There are a few women that seem utterly infallible, robust and lively. They seem to have an ardent love of life itself and an enthusiasm that seems unfailing. It feels in many ways, happily, that Doris Day will never die, nor will Maggie Thatcher (for very different reasons) and nor will Oprah Winfrey. It is perhaps this larger than life trait that meant both the crowd and her best friend were shocked and upset by the news that she'd had a breast cancer scare not long ago, according to the New York Times.

The media and business mogul took to the stage at her conference filled with 5000 fans and colleagues, primarily to speak about her OWN empire and to address the criticism she's been receiving for the depleting rates and sales since she quit her daily talk show 18 months ago, but also to take the opportunity to share her cancer scare that she'd been through the previous week. Gayle King it seemed, as she welled up, was as unaware of the scare as the rest of the audience, despite being Oprah's best friend. 
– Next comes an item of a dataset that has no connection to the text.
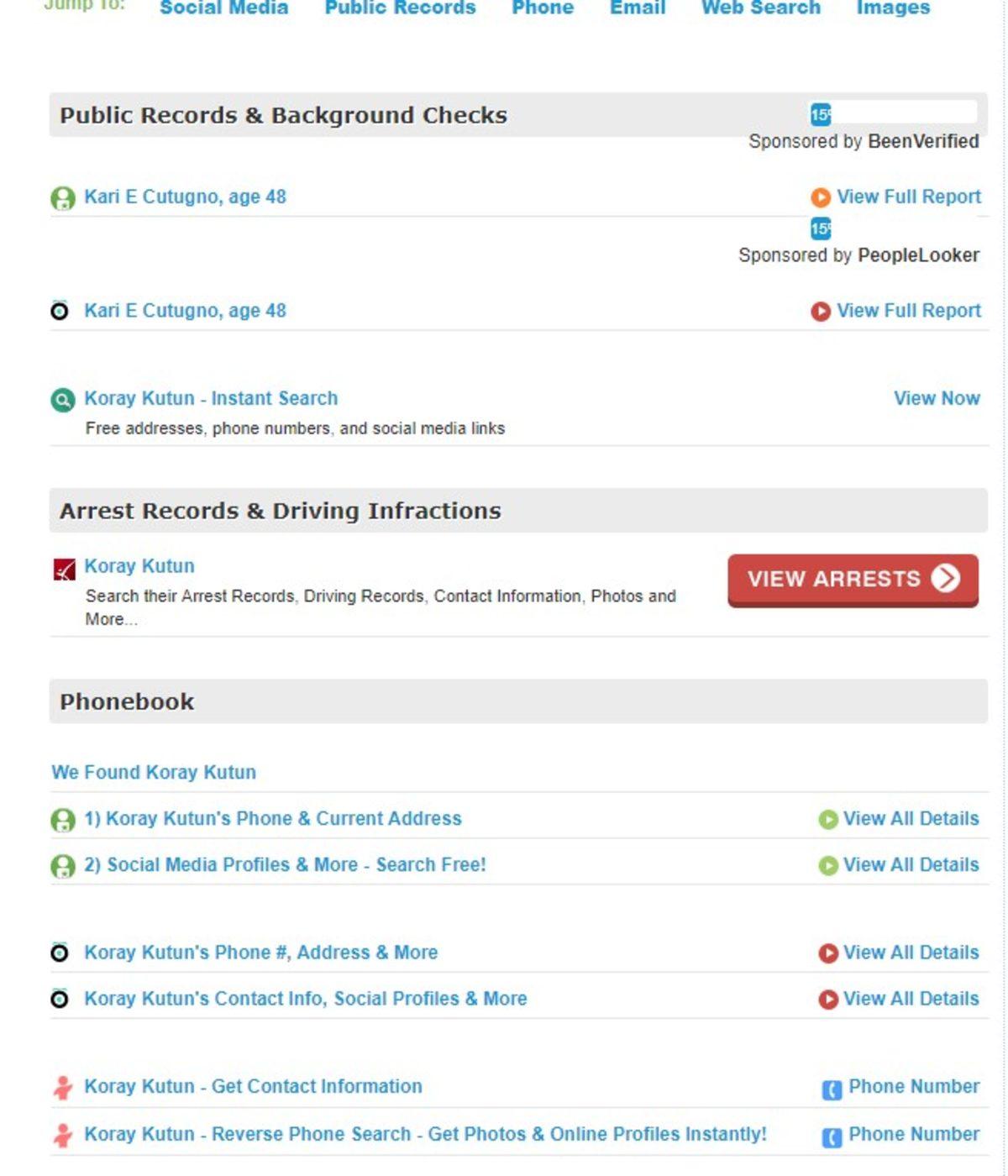This screenshot has height=1176, width=1008.
Task: Open Koray Kutun's Phone & Current Address link
Action: (x=272, y=819)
The conference moved swiftly on to Oprah defending her empire and talking about the future. However, Janice Peck, author of "The Age of Oprah" said, "I think she's scared, even though she's very, very rich and she's always going to be very, very rich. The possibility of failure, it's quite scary." 
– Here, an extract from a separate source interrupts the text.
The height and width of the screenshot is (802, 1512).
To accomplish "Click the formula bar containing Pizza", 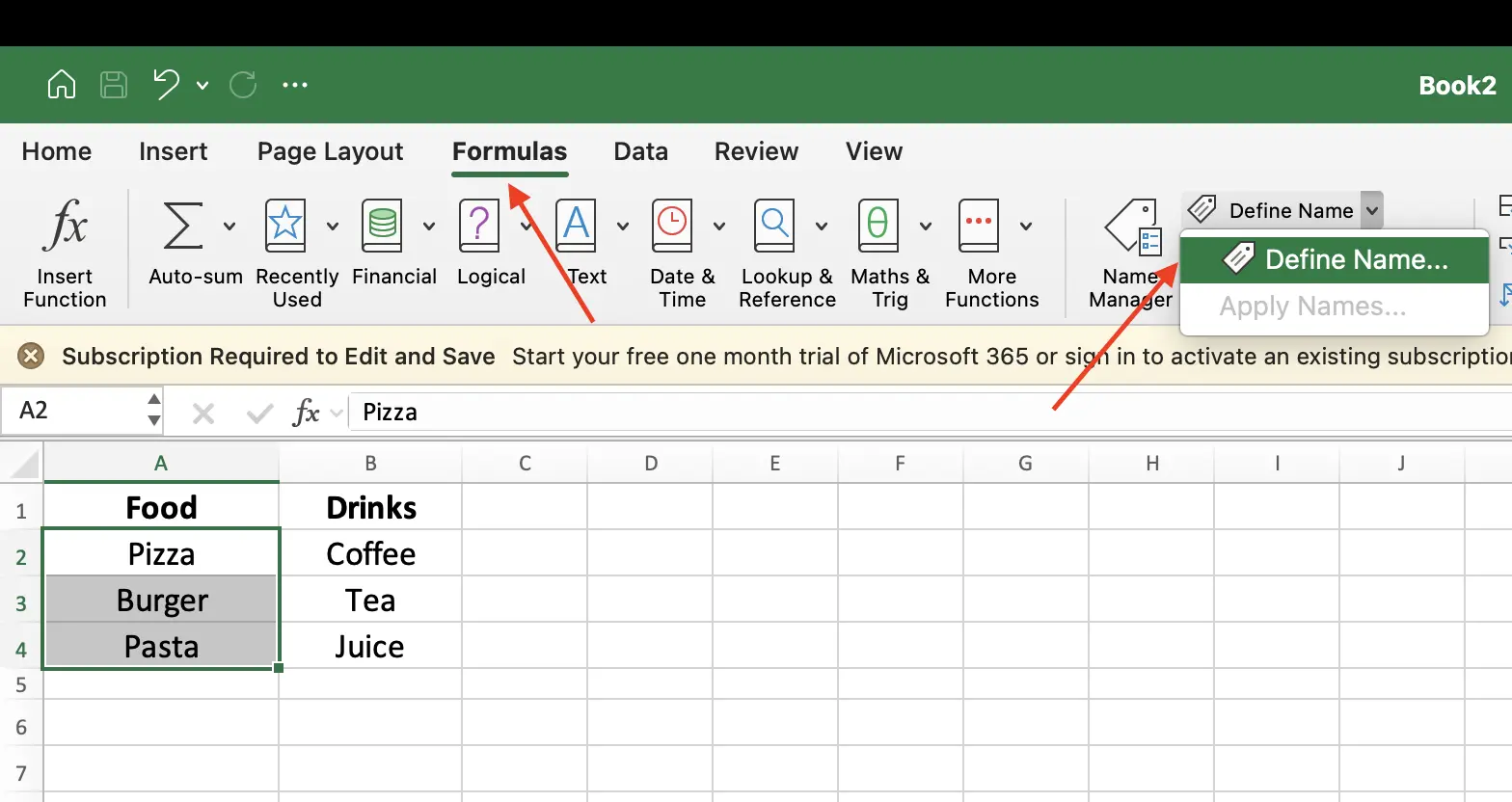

Oprah was very open about her concerns, stating "I worry about the message. I am always, always, always about holding true to the vision and the message, and when you are true to that, then people respond." She also spoke about her desire for a younger audience for her O magazine, given that the current mean reading age is 49. But as she said, staying true to the message, "what we have to say in this magazine about fulfilling your destiny, who you're meant to be, living your best life."